The premise of the play is a young man (seventeen) accidentally kills his sister when the brake line on his car fails and he hits her. The play then follows the son and how he lives with his guilt and grief. We, the reader, are told about how it essentially destroys his family.

Although, the story and plot points are unique and thought-provoking, my main critique of this play is I wanted to see/be shown more. As mentioned before, the entire piece is set up like a monologue and has very little stage direction. I have never seen it performed, nor am I director, but if I were to run this play I would play the scenes out behind “the son” as he spoke so that we could see and experience with him. There are some scenes that obviously could not be done (car crash), but most of the others (hospital, father in the study, father in the apartment) would be good to see.

I am a fiction writer who focuses on short stories and novels so my review of this play must be taken with a grain of salt because I really don’t know what I’m talking about. I would love to see this turned into a novella or novel where we could let some of these scenes unfurl naturally without the narrator telling us everything

Also: “The hipbone is connected to the leg bone.” Just wasn’t doing it for me. It was too disconnected from the text and touched back on two times too many.

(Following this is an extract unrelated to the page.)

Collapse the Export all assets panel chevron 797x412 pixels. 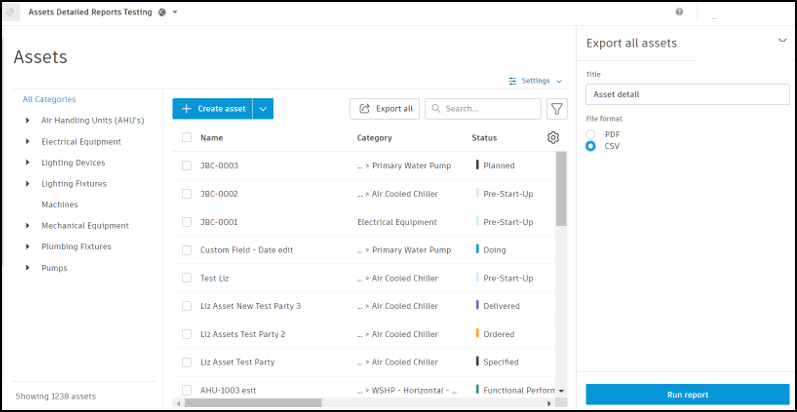pos(782,40)
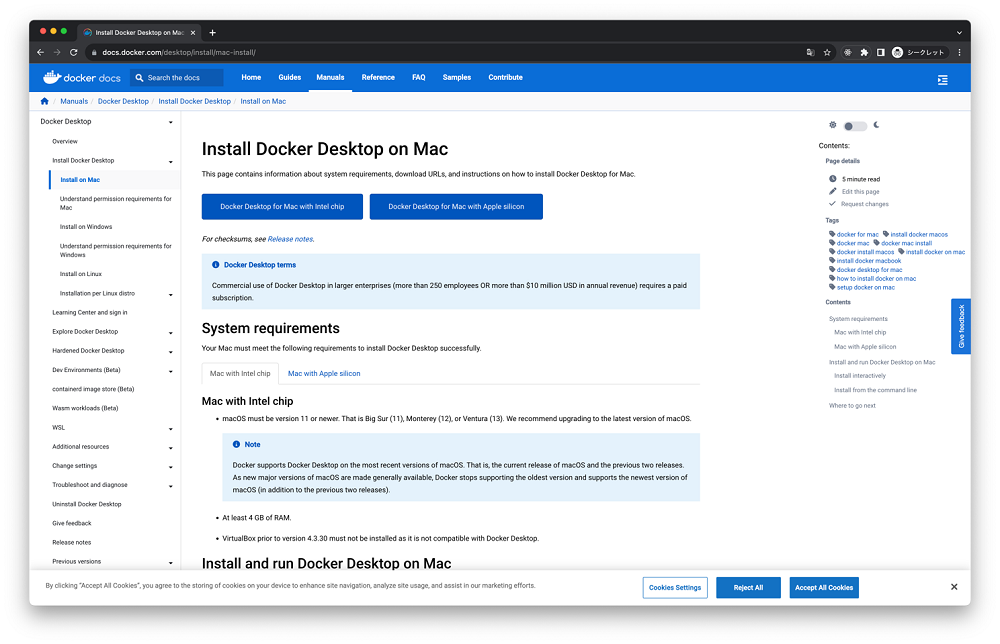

Did love: “If you conjugate in the past tense, it’s all the same.” (pg 8)

-My interpretation: Once it happens, killing someone, it’s all the same. The person, the intentions, and circumstances don’t matter

“We have a small bearded gnome that looks as if he’s suffering from some sort of gastrointestinal disorder.” (pg 13)

“The taste of it still haunts me. Sickens me. You can suck on a penny and get pretty close.” (pg 39)

So overall? Read it with a box of tissues, but definitely read it.